• _What to work on_:
**A)** Answer these from the Mamba-3 thread:
(i) Which model does PhilippGille say nl means instead of "Inception 2"?
(ii) What does cubefox believe diffusion is a type of?
(iii) According to jychang, what does raising the compute required per token reduce?
**B)** Write out the passage in the Mamba-3 thread starting with "nl 5 hours ago" and going on through "therefore not comparable.", switching "objective" to "loss function".

• _Extract to read_:

Mamba-3

(together.ai)

130 points | by matt_d 4 days ago ago

19 comments

nl 5 hours ago ago

I'm looking forward to comparing this to Inception 2 (the text diffusion model) which in my experience is very fast and reasonably high quality.

[-]
- PhilippGille 2 hours ago ago
  
  You mean Mercury 2, by Inception: https://openrouter.ai/inception/mercury-2
- cubefox 3 hours ago ago
  
  Mamba-3 is an architecture while diffusion is, I believe, a type of objective. So these are not mutually exclusive and therefore not comparable.
  
  [-]
  - gyrovagueGeist an hour ago ago
    
    Not wrong, but I think it's more accurate to say:
    Mamba is an architecture for the middle layers of the network (the trunk) which assumes decoding takes place through an autoregressive sequence (popping out tokens in order). This is the SSM they talk about.
    Diffusion is an alternative to the autoregressive approach where decoding takes place through iterative refinement on a batch of tokens (instead of one at a time processing and locking each one in only looking forward). This can require different architectures for the trunk, the output heads, and modifications to the objective to make the whole thing trainable. Could mamba like ideas be useful in diffusion networks...maybe but it's a different problem setup.
- jychang 3 hours ago ago
  
  That's completely different. That's like saying you want to compare the Nvidia 5090 GPU to the latest Call of Duty.
jychang an hour ago ago

I'm not sure that I buy their conclusion that more compute during inference is good.
Yes, batch=1 inference is mostly memory bandwidth bound, not GPU compute bound. But no provider does batch=1 inference. Everyone groups all the requests into a batch, and the GPU computes them together.
With a fused kernel, that means the GPU streams the tensors from VRAM, and does a bunch of compute on different conversations in the batch, at the same time.
If they increase the amount of compute required per token, that just reduces the maximum batch size a GPU can handle. In practice, yes this does mean each GPU can serve less users. Providers aren't leaving GPU cores idle normally during inference.

[-]
- zozbot234 an hour ago ago
  
  > Everyone groups all the requests into a batch, and the GPU computes them together.

• _Recorded information_:
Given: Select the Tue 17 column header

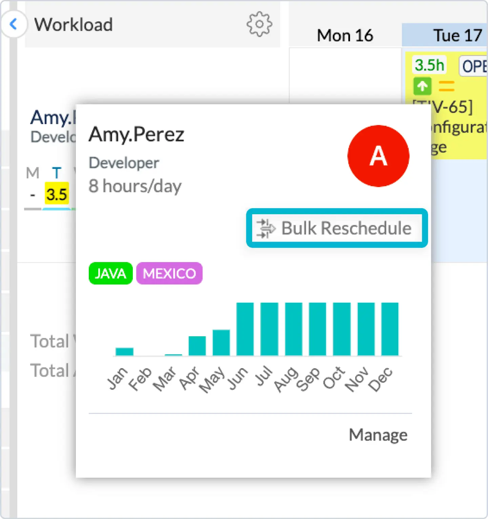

• _Solution set_:
**A)**
(i) Mercury 2, by Inception.
(ii) A type of objective.
(iii) The maximum batch size a GPU can handle.

**B)**
nl 5 hours ago ago

I'm looking forward to comparing this to Inception 2 (the text diffusion model) which in my experience is very fast and reasonably high quality.

[-]
- PhilippGille 2 hours ago ago
  
  You mean Mercury 2, by Inception: https://openrouter.ai/inception/mercury-2
- cubefox 3 hours ago ago
  
  Mamba-3 is an architecture while diffusion is, I believe, a type of loss function. So these are not mutually exclusive and therefore not comparable.